I remember when I was in St. Agnes twenty years ago and they changed pastors. They went from a very warm and personable pastor to an ex-Army chaplain who didn't get it. When he met with the ladies who basically ran the parish he just barked out orders and told them it was his way or the highway. They gently explained that this was the way it was done for the past fifty years. He didn't care. So they all quit.

He lasted another month.

It was all so unnecessary.

Trooper York said...

Good luck on your new posting.

I am sure you will be a wonderful shepherd to your flock.

Shouting Thomas said...

Good luck on your new assignment, Fr. Fox.

Hope you continue to with your weblog.

These moves can be very tough. My Filipino priest friend loved his congregation in NJ and they loved him. His bishop called him back to Manila.

I went out to dinner with him when he was in despair and considering resigning. He thought better of it after a few days. Leavings his friends was very painful.

People often do not understand that priests are just men who go through all the struggles that every man experiences.

ndspinelli said...

I always thought they move priests so they don't become too powerful. The hierarchy in the Catholic Church comes first.

David Oatney said...

Father Martin, I know that you know that reassignment can be and is a part of priestly life...and it is not easy.

But I pray for you, and for all priests. We need you, and when things such as this transfer must happen, I am thankful that you answered God's call. Never be afraid to tell us how we can pray for you.

Fr Martin Fox said...

Folks:

Thanks for the good words!

But I'll be fine. I knew a year ago that I was very likely to relocate this year, so this is no surprise.

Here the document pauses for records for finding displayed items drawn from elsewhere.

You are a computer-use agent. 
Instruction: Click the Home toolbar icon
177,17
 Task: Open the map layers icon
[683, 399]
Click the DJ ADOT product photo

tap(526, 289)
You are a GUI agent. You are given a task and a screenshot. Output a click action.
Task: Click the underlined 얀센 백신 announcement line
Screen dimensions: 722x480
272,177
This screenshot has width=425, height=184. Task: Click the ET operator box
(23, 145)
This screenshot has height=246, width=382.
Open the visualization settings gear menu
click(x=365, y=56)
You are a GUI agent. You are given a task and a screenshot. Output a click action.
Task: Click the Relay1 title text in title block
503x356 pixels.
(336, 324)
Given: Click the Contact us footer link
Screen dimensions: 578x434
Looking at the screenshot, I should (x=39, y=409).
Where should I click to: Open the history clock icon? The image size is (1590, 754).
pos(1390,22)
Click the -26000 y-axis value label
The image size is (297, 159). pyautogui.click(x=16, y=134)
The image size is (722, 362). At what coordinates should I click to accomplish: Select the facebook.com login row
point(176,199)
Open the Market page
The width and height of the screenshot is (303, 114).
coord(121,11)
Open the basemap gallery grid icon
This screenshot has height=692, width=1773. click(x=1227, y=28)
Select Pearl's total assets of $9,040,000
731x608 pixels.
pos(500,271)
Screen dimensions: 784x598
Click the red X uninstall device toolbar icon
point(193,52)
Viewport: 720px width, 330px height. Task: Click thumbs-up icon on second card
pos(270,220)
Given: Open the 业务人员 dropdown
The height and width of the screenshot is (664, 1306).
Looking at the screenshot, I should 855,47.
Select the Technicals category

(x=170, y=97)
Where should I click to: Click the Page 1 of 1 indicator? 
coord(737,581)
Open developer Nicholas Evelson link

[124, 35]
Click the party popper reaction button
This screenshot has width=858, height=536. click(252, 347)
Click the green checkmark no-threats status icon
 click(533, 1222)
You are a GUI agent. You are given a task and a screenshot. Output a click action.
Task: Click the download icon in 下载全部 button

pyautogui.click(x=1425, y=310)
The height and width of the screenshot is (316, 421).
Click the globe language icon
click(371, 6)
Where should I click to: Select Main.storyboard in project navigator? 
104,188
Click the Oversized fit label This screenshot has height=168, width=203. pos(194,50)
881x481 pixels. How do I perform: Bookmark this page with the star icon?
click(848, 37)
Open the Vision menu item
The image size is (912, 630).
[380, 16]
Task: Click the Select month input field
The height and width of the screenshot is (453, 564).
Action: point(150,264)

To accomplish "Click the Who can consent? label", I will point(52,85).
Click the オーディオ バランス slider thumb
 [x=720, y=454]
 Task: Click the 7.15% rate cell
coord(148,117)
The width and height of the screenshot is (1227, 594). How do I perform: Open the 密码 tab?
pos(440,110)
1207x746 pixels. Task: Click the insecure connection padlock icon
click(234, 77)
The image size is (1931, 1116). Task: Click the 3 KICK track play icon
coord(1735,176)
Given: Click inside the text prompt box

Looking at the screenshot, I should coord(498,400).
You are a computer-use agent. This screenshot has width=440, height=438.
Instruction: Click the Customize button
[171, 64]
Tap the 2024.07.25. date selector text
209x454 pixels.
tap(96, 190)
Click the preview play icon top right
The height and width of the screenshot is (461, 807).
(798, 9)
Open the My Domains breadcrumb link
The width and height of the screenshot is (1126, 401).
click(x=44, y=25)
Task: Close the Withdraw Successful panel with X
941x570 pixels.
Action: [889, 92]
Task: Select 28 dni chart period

And of all the places I might have gone, this is an outstanding choice.

Marc said...

I hope St Remy and Russia are good to you, Father. Being attached to the vetus ordo, and a regular reader of its more prudent champions online, I must admit that the phrase exilium ad Russiae desertum occurred to me. I do see that they, the happy Russians, have already both the new and the old Latin Mass, if am reading the schedule right. (Was received into the Church at St Mary's in Oxford, almost 40 years ago.) Many thanks for your blog, and all your good work!